One proposed mechanism involves the interaction of ethanol with a group of amino acids that form a binding site or “pocket” for ethanol [Figure 1]. This notion is the result of mutagenesis studies that demonstrated loss of GlyR potentiation induced by ethanol. More recently, the model was refined by structural studies [110,140–143]. In any case, the loss of an ethanol sensitive phenotype might not be strong enough evidence to support a binding site involved in the potentiation of the receptor. Alanine 52 located in the N-terminal, serine 267 (TM2) and alanine 288 (TM3) have been defined as crucial for modulating ethanol at high concentrations (200 mM) [105,127,144], accompanied by their neighboring amino acids Q266 and M287 [142]. Furthermore, residues located in the TM4, isoleucine 409, tyrosine 410 and lysine 411 that form a hydrophilic cavity involved in the action of ethanol have also been described as important [145]. Initial data were obtained using chimeric receptors between ethanol sensitive α1 GlyR subunits and insensitive ρ1 GABA_AR, from which the two residues A267 and S288 were identified as critical for the modulation of GlyRs by high concentrations of ethanol and volatile anesthetics [105]. Subsequently, using propanethiol and propyl methane thiosulfonate (PMTS) and the S267C mutation, it was shown that these compounds are covalently attached to the cysteine residue introduced into TM2, resulting in increased GlyR function [104]. Studies to determine the TM4 domain functionality and its possible participation in forming the hydrophobic binding pocket for ethanol evaluated the interaction capability of mutations W407C, I409C, Y410C and K411C with methanethiosulfonate (MTS) reagent observing that all these substitutions produced loss of modulation by ethanol [145,146]. Together, this evidence suggests the existence of a hydrophobic binding pocket for general anesthetics and alcohol formed by the residues previously described. However, the lack of pharmacological specificity of this site and the dramatic alterations in physiological properties of the channel caused by mutations in the S267, including desensitization, changes in apparent affinity and pharmacological selectivity could complicate the analysis of this mechanism [144,147]. In addition, this site might be responsible for the inhibition of these receptors at higher concentrations of ethanol.

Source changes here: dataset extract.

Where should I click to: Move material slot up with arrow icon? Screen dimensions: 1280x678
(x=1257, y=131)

Figure 1. Schematic representation of GlyR modulation by ethanol.

After glycine binds to the receptor, a series of conformational changes lead to ion channel opening and an increase in chloride ion (black spheres) permeability. Ethanol (orange spheres) enhances glycine-evoked currents and these effects would be caused by its direct interaction with specific regions in TM2 – 3, loop 2 and/or intracellular modulation mediated by Gβγ dimers. (B) Mutated α1 GlyR 316–320A, 385–386A or GlyRs expressed in Knock-in KK385/386AA mice are not potentiated by ethanol due to a reduced interaction with Gβγ dimers. Unlike the mutations in the TM regions, intracellular mutations do not affect normal channel physiology.

Indirect mechanism for ethanol modulation

More recently, an intracellular mechanism has been postulated to explain the effects of ethanol at physiological and pharmacological relevant concentrations (10–100 mM)[148]. It is recognized that ethanol at low concentrations can modulate specific intracellular signaling pathways [149,150], including the modulation by G protein through interaction with two groups of basic amino acids in the intracellular loop domain of the α1 subunit, ³¹⁶RFRRK³²⁰ and ³⁸⁵KK³⁸⁶[Figure 1][97].

Ethanol (10 mM) enhanced the amplitude of the glycine-evoked current [5,19,105,123], but mutations in clusters of basic amino acids 316 – 320, 385 – 386significantly reduced this effect making the receptor insensitive to modulation by ethanol [148]. Single-channel analysis showed that 10 mM ethanol strongly modulated wild-type GlyRs enhancing the open-channel probability, while the mutant 385 – 386 was not modulated by ethanol and did not exhibit changes in channel function [148], in contrast to previous studies in “ethanol-resistant” GlyRs with mutated amino acids in transmembrane domains that showed altered openings and bursts [151,152]. Interestingly, intracellular modulation by ethanol is specific and did not affect the regulation of other allosteric modulators described for GlyRs, for example, the mutants 312 – 320A and 385 – 386A were modulated by anesthetics, neurosteroid, trichloroethanol and zinc similar to wild-type receptors [148]. Conversely, ethanol binding sites located in the transmembrane domains are nonspecific and shared for general anesthetics and alcohols [105,110,143].

Since glycine receptors are modulated by Gβγ dimers, a significant positive correlation was found between the effects of ethanol on wild-type and mutant receptors and Gβγ activation. Ethanol effects can also be inhibited by overexpression of Gβγ scavengers like ct-GRK2 and ct-GRK3, Gα_o or an antibody against Gβ subunits, confirming the involvement of G protein signaling in potentiation of glycine-evoked currents by low ethanol concentrations in α1 GlyRs [148,153].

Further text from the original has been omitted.